Apparently, a division of the Phoenix company’s People2People Group called Tele-Publishing filed the complaint in US District Court in Boston last Wednesday, alleging that Facebook’s “computer network and method of creating and sharing a personal page’’ is covered by one or more claims of a patent issued by the USPTO in June 2001.

The company, which provides multimedia personal and dating services ads to 200 newspapers and broadcasters nationally, says the patent includes an online template and graphics for building a personal Web page and also provides users with a secure way to share personal information with other computer network users. It’s unclear what damages Tele-Publishing is seeking.

More info on the Boston Business Journal website.

My first sysadmin, who is now an engineer at Twitter, built the first iteration of the Phoenix’s online dating site. An institution here in New England, the Phoenix has a storied past. Its sad to see them resort to these kinds of tactics.

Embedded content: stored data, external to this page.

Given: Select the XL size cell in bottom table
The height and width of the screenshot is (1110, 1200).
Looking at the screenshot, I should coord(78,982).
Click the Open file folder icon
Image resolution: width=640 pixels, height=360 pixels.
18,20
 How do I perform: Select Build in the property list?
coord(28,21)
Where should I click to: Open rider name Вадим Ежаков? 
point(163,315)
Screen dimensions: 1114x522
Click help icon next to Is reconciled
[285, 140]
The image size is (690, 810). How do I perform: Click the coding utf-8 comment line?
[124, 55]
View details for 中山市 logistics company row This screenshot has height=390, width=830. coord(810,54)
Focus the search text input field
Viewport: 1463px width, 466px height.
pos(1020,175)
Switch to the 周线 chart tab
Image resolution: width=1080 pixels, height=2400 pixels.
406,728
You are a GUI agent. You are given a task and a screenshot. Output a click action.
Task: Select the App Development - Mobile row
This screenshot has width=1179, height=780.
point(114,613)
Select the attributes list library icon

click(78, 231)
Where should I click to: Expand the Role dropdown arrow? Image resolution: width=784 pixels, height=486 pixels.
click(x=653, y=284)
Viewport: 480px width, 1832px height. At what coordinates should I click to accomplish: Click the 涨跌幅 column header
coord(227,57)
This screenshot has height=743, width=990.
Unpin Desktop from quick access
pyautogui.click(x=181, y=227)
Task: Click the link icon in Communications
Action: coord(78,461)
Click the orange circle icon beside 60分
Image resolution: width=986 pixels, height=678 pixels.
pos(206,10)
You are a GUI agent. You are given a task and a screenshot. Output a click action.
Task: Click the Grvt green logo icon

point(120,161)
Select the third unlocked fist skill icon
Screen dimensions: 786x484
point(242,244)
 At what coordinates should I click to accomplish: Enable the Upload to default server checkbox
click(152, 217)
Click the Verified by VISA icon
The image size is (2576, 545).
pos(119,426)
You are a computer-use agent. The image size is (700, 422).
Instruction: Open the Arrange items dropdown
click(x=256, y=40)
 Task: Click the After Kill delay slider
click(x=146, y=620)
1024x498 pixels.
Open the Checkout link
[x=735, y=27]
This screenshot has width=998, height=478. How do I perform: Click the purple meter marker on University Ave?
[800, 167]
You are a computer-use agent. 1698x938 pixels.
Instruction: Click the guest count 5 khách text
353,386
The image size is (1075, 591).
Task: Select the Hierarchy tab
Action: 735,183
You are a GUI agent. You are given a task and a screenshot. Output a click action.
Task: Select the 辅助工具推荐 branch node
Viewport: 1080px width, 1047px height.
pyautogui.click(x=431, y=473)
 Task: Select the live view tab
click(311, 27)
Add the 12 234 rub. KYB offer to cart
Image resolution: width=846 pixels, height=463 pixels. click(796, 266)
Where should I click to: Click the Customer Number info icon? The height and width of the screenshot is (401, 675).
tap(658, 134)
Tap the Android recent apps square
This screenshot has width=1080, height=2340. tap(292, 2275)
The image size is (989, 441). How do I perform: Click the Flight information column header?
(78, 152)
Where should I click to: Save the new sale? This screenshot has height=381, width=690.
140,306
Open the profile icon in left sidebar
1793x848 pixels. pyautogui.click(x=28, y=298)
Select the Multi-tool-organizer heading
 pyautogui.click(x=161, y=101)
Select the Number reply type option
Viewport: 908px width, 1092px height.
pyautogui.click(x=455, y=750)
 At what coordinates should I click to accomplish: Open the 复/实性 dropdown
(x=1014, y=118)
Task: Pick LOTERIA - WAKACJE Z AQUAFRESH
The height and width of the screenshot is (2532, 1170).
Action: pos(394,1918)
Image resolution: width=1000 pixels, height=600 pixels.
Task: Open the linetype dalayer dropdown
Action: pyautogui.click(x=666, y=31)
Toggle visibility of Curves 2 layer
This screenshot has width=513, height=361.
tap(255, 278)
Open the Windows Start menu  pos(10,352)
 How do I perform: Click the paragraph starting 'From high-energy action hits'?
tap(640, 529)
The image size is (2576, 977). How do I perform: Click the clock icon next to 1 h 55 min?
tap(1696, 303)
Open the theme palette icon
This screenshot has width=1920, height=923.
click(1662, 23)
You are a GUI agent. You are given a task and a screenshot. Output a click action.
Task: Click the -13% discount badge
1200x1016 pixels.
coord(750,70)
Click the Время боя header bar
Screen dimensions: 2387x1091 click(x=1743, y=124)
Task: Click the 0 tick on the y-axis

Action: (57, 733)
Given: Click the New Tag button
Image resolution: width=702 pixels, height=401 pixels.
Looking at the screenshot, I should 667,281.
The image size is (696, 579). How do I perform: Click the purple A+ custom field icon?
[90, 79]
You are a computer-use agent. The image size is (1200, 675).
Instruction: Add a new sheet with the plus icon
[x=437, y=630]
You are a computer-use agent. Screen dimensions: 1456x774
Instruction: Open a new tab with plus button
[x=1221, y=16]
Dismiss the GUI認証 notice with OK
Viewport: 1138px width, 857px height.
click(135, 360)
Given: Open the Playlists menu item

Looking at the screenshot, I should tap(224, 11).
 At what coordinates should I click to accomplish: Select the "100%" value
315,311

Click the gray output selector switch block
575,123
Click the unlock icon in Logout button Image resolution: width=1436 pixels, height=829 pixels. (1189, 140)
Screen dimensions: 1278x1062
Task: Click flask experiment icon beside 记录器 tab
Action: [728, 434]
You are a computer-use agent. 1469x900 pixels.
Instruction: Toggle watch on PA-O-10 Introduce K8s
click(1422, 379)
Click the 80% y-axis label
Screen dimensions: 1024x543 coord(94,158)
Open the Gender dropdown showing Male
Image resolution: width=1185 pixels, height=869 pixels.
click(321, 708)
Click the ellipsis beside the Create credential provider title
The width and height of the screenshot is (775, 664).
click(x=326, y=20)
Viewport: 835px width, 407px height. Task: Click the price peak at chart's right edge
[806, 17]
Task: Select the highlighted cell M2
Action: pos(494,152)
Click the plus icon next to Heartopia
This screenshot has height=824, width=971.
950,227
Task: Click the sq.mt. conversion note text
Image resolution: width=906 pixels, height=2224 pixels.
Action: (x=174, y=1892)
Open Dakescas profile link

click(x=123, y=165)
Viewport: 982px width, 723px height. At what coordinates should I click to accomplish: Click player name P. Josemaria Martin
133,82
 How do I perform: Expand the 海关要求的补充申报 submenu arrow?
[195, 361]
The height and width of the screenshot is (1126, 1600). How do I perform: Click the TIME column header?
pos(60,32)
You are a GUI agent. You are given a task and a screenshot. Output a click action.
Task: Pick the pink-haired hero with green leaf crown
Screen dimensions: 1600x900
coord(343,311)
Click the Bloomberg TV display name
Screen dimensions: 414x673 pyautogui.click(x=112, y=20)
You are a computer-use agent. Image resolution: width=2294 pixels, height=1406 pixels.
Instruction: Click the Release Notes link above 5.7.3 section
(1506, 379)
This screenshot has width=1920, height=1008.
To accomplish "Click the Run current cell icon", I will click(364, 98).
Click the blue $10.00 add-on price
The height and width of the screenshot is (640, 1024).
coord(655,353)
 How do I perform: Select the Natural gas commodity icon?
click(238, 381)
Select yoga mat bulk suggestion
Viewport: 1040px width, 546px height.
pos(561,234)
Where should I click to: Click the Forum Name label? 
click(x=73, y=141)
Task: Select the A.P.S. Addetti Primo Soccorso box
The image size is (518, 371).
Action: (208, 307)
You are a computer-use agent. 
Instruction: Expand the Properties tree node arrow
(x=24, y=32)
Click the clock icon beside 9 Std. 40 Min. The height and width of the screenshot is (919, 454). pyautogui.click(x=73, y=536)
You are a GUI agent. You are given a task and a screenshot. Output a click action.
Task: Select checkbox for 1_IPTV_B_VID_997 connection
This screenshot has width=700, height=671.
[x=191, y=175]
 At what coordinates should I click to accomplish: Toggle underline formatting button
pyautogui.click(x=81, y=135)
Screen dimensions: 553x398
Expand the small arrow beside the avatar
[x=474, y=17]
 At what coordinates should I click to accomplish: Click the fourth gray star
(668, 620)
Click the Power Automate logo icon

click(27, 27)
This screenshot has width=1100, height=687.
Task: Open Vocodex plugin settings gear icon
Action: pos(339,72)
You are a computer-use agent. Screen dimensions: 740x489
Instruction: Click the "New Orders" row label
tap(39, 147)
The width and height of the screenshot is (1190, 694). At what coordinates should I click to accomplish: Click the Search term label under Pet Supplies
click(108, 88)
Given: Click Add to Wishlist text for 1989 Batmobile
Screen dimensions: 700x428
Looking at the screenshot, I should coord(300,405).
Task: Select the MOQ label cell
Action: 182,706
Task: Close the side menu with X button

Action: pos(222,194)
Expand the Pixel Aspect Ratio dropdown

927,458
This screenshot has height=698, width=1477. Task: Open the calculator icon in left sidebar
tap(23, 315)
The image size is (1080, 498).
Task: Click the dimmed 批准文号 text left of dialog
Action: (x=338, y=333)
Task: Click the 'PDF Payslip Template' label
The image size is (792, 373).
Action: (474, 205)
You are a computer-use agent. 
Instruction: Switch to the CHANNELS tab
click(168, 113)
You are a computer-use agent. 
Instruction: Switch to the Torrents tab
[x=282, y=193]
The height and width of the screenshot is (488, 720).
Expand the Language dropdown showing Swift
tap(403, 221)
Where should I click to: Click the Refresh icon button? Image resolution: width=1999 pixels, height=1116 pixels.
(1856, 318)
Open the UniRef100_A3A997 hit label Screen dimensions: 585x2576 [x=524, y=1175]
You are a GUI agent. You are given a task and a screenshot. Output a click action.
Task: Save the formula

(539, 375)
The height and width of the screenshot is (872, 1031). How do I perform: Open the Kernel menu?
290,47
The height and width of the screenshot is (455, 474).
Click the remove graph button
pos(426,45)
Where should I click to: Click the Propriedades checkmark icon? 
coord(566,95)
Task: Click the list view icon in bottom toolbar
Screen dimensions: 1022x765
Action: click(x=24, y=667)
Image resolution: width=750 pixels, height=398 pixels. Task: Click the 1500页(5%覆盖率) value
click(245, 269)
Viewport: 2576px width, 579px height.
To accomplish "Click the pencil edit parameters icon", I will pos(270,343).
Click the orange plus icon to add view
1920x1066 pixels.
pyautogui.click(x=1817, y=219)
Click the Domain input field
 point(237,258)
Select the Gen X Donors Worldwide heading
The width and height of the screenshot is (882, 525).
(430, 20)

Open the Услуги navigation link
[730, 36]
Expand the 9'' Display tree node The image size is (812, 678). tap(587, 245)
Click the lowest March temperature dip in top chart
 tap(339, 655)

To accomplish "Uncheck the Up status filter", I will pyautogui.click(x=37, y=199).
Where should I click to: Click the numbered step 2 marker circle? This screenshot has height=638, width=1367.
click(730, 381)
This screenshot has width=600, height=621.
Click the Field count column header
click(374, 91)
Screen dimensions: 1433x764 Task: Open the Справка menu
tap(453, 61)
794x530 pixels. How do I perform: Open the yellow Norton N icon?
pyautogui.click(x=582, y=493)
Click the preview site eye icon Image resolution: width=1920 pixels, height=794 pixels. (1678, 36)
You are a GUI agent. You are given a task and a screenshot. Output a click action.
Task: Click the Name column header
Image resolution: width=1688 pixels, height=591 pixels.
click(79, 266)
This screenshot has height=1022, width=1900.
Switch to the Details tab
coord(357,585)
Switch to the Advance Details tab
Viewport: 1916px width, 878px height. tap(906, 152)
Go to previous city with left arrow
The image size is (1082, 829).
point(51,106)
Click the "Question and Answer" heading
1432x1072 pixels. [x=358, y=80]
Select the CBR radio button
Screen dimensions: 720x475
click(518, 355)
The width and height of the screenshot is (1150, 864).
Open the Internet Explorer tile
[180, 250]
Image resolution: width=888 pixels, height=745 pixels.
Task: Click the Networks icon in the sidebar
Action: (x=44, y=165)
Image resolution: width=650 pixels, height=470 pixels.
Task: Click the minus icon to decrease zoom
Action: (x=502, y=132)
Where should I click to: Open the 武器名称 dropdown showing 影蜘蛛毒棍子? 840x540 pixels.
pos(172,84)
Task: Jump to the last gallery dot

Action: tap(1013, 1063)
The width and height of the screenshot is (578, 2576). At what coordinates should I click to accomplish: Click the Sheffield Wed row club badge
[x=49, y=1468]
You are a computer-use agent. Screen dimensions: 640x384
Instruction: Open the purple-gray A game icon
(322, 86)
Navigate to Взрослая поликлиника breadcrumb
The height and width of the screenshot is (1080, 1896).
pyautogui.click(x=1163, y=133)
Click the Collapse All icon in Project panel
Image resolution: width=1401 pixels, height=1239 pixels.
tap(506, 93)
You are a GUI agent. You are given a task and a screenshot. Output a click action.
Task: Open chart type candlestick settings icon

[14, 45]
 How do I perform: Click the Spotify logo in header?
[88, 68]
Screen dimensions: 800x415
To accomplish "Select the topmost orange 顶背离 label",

I highly doubt they have any chance of extracting cash from Facebook, seems like a desperation move based on a patent that many are skeptical of. There is bound to be endless examples of prior art that will be reviewed. Geocities comes to mind, so do Yahoo profile pages and even a site I worked on in 1995. The USPTO is seriously broken, and this is yet another example a government run system that needs a complete overhaul.

I would think the patent in question has direct relevance to the online dating industry. Agree or disagree?